__Work order__: Please write each record out again word for word.

========================================

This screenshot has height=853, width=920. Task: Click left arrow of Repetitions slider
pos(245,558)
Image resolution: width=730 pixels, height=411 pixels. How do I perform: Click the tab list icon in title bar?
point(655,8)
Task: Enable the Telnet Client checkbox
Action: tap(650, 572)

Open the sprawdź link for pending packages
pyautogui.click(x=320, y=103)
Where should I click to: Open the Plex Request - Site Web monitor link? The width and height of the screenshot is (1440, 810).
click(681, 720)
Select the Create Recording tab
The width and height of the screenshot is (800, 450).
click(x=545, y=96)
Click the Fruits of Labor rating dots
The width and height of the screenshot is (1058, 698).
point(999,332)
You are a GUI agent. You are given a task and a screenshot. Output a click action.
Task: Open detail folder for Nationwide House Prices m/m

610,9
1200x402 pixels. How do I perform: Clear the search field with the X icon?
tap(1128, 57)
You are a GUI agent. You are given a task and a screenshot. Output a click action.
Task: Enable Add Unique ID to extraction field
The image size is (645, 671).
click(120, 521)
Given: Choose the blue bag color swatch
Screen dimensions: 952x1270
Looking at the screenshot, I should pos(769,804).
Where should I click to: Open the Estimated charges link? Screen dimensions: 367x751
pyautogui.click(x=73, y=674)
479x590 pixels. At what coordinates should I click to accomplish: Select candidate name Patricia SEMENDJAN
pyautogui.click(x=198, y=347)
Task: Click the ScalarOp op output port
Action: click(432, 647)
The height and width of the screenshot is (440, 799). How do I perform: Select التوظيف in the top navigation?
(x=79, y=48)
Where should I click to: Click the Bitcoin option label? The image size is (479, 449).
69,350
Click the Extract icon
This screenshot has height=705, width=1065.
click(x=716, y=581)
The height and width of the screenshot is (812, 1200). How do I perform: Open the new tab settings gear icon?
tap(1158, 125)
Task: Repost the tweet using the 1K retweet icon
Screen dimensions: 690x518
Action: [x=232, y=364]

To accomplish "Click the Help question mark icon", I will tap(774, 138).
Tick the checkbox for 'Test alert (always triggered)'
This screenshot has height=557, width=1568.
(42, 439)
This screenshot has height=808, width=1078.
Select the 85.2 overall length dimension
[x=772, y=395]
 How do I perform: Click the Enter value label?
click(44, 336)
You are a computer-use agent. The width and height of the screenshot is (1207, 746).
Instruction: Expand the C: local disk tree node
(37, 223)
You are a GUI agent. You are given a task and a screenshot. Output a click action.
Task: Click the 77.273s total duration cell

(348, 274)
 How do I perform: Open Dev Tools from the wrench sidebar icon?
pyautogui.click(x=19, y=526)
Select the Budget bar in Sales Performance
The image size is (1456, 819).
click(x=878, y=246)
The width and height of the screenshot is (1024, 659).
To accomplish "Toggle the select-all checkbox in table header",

========================================

__Answer to this task__:
This screenshot has height=853, width=920. Task: Click left arrow of Repetitions slider
pos(245,558)
Image resolution: width=730 pixels, height=411 pixels. How do I perform: Click the tab list icon in title bar?
point(655,8)
Task: Enable the Telnet Client checkbox
Action: tap(650, 572)

Open the sprawdź link for pending packages
pyautogui.click(x=320, y=103)
Where should I click to: Open the Plex Request - Site Web monitor link? The width and height of the screenshot is (1440, 810).
click(681, 720)
Select the Create Recording tab
The width and height of the screenshot is (800, 450).
click(x=545, y=96)
Click the Fruits of Labor rating dots
The width and height of the screenshot is (1058, 698).
point(999,332)
You are a GUI agent. You are given a task and a screenshot. Output a click action.
Task: Open detail folder for Nationwide House Prices m/m

610,9
1200x402 pixels. How do I perform: Clear the search field with the X icon?
tap(1128, 57)
You are a GUI agent. You are given a task and a screenshot. Output a click action.
Task: Enable Add Unique ID to extraction field
The image size is (645, 671).
click(120, 521)
Given: Choose the blue bag color swatch
Screen dimensions: 952x1270
Looking at the screenshot, I should pos(769,804).
Where should I click to: Open the Estimated charges link? Screen dimensions: 367x751
pyautogui.click(x=73, y=674)
479x590 pixels. At what coordinates should I click to accomplish: Select candidate name Patricia SEMENDJAN
pyautogui.click(x=198, y=347)
Task: Click the ScalarOp op output port
Action: click(432, 647)
The height and width of the screenshot is (440, 799). How do I perform: Select التوظيف in the top navigation?
(x=79, y=48)
Where should I click to: Click the Bitcoin option label? The image size is (479, 449).
69,350
Click the Extract icon
This screenshot has height=705, width=1065.
click(x=716, y=581)
The height and width of the screenshot is (812, 1200). How do I perform: Open the new tab settings gear icon?
tap(1158, 125)
Task: Repost the tweet using the 1K retweet icon
Screen dimensions: 690x518
Action: [x=232, y=364]

To accomplish "Click the Help question mark icon", I will tap(774, 138).
Tick the checkbox for 'Test alert (always triggered)'
This screenshot has height=557, width=1568.
(42, 439)
This screenshot has height=808, width=1078.
Select the 85.2 overall length dimension
[x=772, y=395]
 How do I perform: Click the Enter value label?
click(44, 336)
You are a computer-use agent. The width and height of the screenshot is (1207, 746).
Instruction: Expand the C: local disk tree node
(37, 223)
You are a GUI agent. You are given a task and a screenshot. Output a click action.
Task: Click the 77.273s total duration cell

(348, 274)
 How do I perform: Open Dev Tools from the wrench sidebar icon?
pyautogui.click(x=19, y=526)
Select the Budget bar in Sales Performance
The image size is (1456, 819).
click(x=878, y=246)
The width and height of the screenshot is (1024, 659).
To accomplish "Toggle the select-all checkbox in table header",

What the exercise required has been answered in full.